The G8 agenda on tax is getting increasingly radical, and much of the credit on that must go to to the UK Government hosts. Issues that were off the table months ago are now up not just for discussion but for decision. The agenda has moved beyond tax evasion to the kind of tax avoidance that has been able up to now to squeak through as legal. The UK is serious, not just in its public statements, but, representatives of other governments have confirmed to me, in the private intergovernmental discussions too. As one official from a European country told me, “We couldn’t believe it when the UK put tax on the agenda. For years, whenever we tried to put even a sentence on tax into communiques, the British got out their red pen. And now it is they who are leading the call for action. So thanks to them, to you NGOs … and to Starbucks.”
But a contradiction lies at the heart of the UK’s action on tax dodging, one that could both hold back progress in itself and undermine the UK’s ability to get others to act. The UK is a haven for havens. Whilst the government talks of “tough negotiations” with the Lichtensteins of the world, it has power, through the Crown, to stop some of the most egregious havens and yet is holding back. The claims that these British treasure islands are independent sovereign states over whom the UK has no power is a fiction that collapses under a few minutes of scrutiny. The Kilbrandon Commission confirmed in 1973 that “The United Kingdom parliament has the power to legislate for the islands.” In 2009, the UK suspended the government of the Turks and Caicos Islands to deal with a corruption crisis. The notionally independent decisions of some of the islands to make some concessions last week were all announced on a single day by a UK Treasury press notice. When you read about “British Virgin Islands”, “British Overseas Territories” and “Crown Dependencies”, the clue is in the name. If UK tax havens fail to adequately tackle the secrecy and other practices that facilitate tax dodging it is ultimately because the UK allows it.

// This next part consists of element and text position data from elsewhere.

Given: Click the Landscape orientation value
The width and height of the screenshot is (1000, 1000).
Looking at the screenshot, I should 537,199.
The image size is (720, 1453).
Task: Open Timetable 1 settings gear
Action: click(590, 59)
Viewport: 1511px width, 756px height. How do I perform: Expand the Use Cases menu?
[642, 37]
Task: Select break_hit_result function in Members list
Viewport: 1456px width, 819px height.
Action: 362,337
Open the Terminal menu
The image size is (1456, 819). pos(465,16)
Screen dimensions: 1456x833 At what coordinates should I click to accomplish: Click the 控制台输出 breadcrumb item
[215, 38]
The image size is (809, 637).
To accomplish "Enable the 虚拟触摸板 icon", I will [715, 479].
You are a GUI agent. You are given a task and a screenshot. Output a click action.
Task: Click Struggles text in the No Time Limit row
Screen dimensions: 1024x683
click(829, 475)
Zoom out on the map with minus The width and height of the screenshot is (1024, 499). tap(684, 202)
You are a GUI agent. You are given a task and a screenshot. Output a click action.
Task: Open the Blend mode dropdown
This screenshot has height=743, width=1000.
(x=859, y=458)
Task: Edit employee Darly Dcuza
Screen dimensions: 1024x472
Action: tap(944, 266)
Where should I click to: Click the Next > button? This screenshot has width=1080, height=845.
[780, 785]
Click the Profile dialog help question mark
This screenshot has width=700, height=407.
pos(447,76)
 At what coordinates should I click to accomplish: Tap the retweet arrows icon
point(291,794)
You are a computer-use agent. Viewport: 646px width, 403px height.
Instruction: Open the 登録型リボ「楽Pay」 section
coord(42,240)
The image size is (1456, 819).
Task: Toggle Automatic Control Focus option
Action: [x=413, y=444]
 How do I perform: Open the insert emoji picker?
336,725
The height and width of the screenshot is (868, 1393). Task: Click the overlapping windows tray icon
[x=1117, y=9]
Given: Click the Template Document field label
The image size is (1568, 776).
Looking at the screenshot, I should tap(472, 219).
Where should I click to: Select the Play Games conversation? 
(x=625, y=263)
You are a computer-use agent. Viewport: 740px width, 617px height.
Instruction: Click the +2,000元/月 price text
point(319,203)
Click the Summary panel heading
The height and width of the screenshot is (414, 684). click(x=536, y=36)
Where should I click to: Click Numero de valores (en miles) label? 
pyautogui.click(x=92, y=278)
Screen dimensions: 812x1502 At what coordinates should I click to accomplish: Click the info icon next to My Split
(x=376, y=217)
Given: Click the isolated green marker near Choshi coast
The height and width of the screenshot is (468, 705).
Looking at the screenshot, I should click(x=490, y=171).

The impact of tax dodging on poverty is massive. Tax dodging deprives poor countries of the revenues they need to tackle poverty and to stand on their own two feet. As Jeff Sachs notes today, “The IF campaign makes a basic point: poverty can be fought, and austerity overcome, IF taxes are properly paid by those who owe them.” Zambia would have 46% more money to invest in schools, health clinics, child nutrition and agricultural development if it could prevent tax dodging by multinationals. In a world where 2 million kids die before the age of five from malnutrition, tax dodging is literally fatal.
So why is the UK protecting its tax havens? It’s hard to know. I’ve heard, informally, from well-meaning people, arguments like “the money would just be moved elsewhere” and “it’s the only business they know”. Yet these are, sadly, no different in logic to the arguments made by drug dealers’ mums about their errant sons. I’ve heard “we can’t force them to behave”, which is flat out wrong. And “it’s OK, we’ve sorted it,” which is to mistake some minimal progress with a proper solution. Whatever the reason, it must be a very challenging cognitive dissonance, to lead an international negotiation to eradicate something which – unhappily, uneasily – you ultimately let your own people get away with. Especially when the mantra of the G8 is “Getting our own house in order.” And the dirty secret isn’t even secret any more. It’s a huge hulking big elephant in the room.